The principles for using seclusion are containment, isolation, and decrease in sensory stimulation. Containment prevents a patient from harming themselves or others, isolation helps to distance patients from relationships that are intense and decrease in the sensory input is for patients who have heightened sensitivity to external stimulation (Stuart, G., 2013). Ethical issues arise to whether someone absolutely needs to be positioned in seclusion for their own good, or to make things simpler for the nursing staff and that they are being held without consent. Patients may sense that they’re trapped or have no rights, freedom or dignity. Seclusion can be seen as a loss of rights but also can be seen as absolutely needed for the benefit of the patient.

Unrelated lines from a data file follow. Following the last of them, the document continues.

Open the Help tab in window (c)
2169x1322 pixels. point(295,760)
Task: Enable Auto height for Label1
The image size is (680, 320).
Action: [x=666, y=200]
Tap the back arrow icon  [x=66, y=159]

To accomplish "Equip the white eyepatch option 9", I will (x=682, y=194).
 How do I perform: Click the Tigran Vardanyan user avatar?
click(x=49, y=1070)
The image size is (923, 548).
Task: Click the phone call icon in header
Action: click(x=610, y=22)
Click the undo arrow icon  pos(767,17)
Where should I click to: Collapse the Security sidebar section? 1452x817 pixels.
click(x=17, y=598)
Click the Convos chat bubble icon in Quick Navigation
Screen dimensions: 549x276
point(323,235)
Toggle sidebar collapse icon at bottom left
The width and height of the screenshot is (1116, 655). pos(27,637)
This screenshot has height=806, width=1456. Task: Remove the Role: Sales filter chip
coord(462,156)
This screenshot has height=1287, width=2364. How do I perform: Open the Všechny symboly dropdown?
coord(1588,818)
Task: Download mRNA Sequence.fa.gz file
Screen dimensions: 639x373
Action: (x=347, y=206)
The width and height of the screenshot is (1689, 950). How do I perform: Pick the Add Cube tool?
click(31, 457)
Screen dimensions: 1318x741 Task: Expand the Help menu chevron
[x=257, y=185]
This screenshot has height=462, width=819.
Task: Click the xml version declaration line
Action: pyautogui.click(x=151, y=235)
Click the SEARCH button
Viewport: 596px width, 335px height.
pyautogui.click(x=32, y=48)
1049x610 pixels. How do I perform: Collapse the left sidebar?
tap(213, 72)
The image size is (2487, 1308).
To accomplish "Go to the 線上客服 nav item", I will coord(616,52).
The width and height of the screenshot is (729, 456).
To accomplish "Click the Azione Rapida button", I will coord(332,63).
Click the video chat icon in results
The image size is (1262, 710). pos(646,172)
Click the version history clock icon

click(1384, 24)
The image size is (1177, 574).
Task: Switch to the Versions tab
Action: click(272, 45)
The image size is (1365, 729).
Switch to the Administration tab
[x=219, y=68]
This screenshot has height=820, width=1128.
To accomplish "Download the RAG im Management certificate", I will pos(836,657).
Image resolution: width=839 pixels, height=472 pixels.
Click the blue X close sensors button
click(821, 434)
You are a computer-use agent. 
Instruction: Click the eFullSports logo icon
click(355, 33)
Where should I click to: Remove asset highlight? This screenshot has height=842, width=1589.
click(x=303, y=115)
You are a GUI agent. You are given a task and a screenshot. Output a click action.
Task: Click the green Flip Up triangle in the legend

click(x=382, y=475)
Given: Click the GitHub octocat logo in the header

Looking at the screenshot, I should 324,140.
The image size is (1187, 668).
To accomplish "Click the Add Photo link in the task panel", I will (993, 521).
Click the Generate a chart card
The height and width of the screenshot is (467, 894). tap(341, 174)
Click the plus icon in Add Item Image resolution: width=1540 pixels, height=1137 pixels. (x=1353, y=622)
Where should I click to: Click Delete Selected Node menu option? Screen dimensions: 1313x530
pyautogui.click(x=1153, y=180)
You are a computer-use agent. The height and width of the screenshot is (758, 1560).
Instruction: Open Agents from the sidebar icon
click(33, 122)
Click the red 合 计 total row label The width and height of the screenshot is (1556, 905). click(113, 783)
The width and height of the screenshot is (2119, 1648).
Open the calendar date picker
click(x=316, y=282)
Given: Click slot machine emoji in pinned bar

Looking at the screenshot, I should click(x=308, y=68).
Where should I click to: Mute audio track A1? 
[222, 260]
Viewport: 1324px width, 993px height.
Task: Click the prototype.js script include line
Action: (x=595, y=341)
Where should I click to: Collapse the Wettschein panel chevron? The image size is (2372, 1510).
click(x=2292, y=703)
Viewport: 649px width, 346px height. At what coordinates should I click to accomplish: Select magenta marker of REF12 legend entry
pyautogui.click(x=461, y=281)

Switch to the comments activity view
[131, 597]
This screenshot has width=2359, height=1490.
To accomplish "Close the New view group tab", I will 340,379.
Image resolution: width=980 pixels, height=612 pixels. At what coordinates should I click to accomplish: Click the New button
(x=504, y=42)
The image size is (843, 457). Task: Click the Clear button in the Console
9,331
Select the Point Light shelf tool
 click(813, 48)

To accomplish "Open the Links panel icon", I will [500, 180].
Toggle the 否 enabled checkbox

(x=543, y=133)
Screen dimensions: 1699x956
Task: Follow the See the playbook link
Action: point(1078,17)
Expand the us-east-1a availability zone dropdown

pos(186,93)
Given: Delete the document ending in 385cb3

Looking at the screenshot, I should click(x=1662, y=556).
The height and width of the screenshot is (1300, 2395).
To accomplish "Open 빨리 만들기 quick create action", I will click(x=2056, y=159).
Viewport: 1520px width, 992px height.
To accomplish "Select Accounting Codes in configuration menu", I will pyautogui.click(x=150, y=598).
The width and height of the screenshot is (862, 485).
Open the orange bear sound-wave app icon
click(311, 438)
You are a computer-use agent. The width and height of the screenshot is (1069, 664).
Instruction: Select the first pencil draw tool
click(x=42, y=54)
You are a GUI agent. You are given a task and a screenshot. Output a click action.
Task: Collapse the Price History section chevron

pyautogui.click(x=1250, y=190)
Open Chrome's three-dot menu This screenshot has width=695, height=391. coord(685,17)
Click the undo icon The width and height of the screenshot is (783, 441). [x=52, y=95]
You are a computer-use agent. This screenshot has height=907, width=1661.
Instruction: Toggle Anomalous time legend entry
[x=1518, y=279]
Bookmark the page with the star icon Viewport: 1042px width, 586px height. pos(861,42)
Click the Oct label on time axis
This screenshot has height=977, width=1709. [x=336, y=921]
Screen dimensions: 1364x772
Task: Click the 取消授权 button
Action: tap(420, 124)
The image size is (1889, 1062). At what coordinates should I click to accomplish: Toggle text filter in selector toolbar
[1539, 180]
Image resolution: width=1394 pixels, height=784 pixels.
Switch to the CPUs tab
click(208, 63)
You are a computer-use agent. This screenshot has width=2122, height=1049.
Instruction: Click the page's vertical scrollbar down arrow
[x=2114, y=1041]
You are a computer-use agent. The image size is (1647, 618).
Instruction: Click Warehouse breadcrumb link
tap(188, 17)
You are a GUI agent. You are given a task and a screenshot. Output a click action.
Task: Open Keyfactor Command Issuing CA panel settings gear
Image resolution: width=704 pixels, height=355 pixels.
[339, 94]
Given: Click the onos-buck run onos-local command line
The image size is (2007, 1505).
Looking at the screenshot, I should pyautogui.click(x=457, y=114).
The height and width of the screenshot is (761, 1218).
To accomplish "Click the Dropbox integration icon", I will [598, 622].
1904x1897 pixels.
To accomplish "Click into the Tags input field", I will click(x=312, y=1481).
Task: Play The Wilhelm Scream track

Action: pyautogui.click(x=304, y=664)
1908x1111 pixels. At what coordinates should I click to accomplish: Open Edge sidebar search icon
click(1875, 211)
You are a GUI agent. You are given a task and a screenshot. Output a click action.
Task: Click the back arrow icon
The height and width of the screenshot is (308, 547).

According to Rose, “Restraints should only be used as a last resort” (Rose, 2015). There is a wide range of alternative methods that can be implemented so that restraints do not have to be used. Some alternative to patient restraints includes but not limited to, allowing for personal space, setting behavior limits, offering food and drink, assessing needs as bathroom usage or pain, having more activities for patients to participate in, redirection, reorientation to surrounding or making arrangement for a sitter or family visits. Restraining a patient is considered a high-risk intervention by the Center for Medicare & Medicaid Services, The Joint Commission (TJC) and various state regulatory agencies, so health care providers must carefully assess and document the patient’s condition (Woodard, 2015). Proper documentation and assessment of alternative interventions should be noted before the use of a restraint is implemented. When a restraint is used, staff needs to be fully educated on how to use the restraint and documentation of assessment while being used needs to be monitored closely so that the restraint is not classified as being harmful or nonbeneficial for the patient. When the use of restraint ends, a post-restraint debriefing needs to occur so that the information gained can be used to help create therapeutic interventions so that the use of restraint can be prevented in the future.